An enigmatic tangle of anti-death penalty campaigning, murder-mystery, and legal procedure, the 12th feature from prolific Japanese director, Kore-eda Hirokazu, is a departure from the tenderly observed family dramas (Like Father, Like Son; Our Little Sister; After the Storm) that have made him a perennial favourite at the Cannes Film Festival.
Shigemori (Fukuyama Masaharu), a rather jaded state defender, is assigned an apparently open-and-shut case. Misumi (Koji Yakusho) who has already spent 30 years in prison for a murder committed in the 1980s, has allegedly killed his factory-owner boss, burned the corpse and stolen the victim’s wallet.
Shigemori is tasked with pleading the court down from the death penalty to a life sentence, but the lawyer soon realises there is more to the case than meets the eye.
There is no material evidence linking the accused with the crime, beyond Misumi’s own confession. His vague account is inconsistent with the crime scene and, more confusingly, varies wildly from one telling to another. He even sells a story to a supermarket tabloid claiming that the victim’s wife had offered to pay out from her husband’s life insurance. The victim’s mysterious teenage daughter (Suzu Hirose) adds to the confusion.
Embellishments
What is going on here? Are these fanciful embellishments and contradictions symptoms of a broader psychosis? Or might he be covering for someone?
The Third Murder has, unexpectedly, become one of the most polarising films of the year.
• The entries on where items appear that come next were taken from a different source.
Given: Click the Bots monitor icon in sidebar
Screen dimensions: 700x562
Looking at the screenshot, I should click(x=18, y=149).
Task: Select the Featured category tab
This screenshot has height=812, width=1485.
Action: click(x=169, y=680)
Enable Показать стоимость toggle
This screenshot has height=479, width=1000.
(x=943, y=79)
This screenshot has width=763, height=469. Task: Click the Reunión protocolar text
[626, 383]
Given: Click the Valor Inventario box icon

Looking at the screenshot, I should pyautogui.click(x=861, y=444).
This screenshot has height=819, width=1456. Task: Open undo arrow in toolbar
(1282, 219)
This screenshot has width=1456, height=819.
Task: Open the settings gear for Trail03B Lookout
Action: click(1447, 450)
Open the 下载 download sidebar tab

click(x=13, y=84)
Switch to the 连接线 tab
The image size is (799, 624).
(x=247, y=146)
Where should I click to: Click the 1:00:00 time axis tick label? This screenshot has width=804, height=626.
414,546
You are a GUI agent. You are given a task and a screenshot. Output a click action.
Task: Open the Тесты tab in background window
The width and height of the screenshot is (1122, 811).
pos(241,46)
Many critics have not warmed to the film's strange marriage of brutality and Kore-eda's wistful milieu.
Look closer, and despite the curveball content, the film teases out relationships just as carefully and patiently as the director's earlier, gentler films. It's killing as Yasujiro Ozu or Mikio Naruse might have had it.
Detailed conversations about the Japanese legal system and capital punishment – rather conveniently, Shigemori’s father is the retired judge who heard Misumi’s original case decades ago – are genuinely fascinating.
The slow-burning and sometimes surreal interrogation room interviews and the director’s canny use of doubles, reflections, red-herrings, and Rashomon-effect makes for a nervy, if softly-spoken courtroom drama.
A jagged turn by veteran actor Koji Yakusho (Tampopo, Shall We Dance?) keeps the viewer and Masaharu Fukuyama (a most effective foil) guessing until the final credits.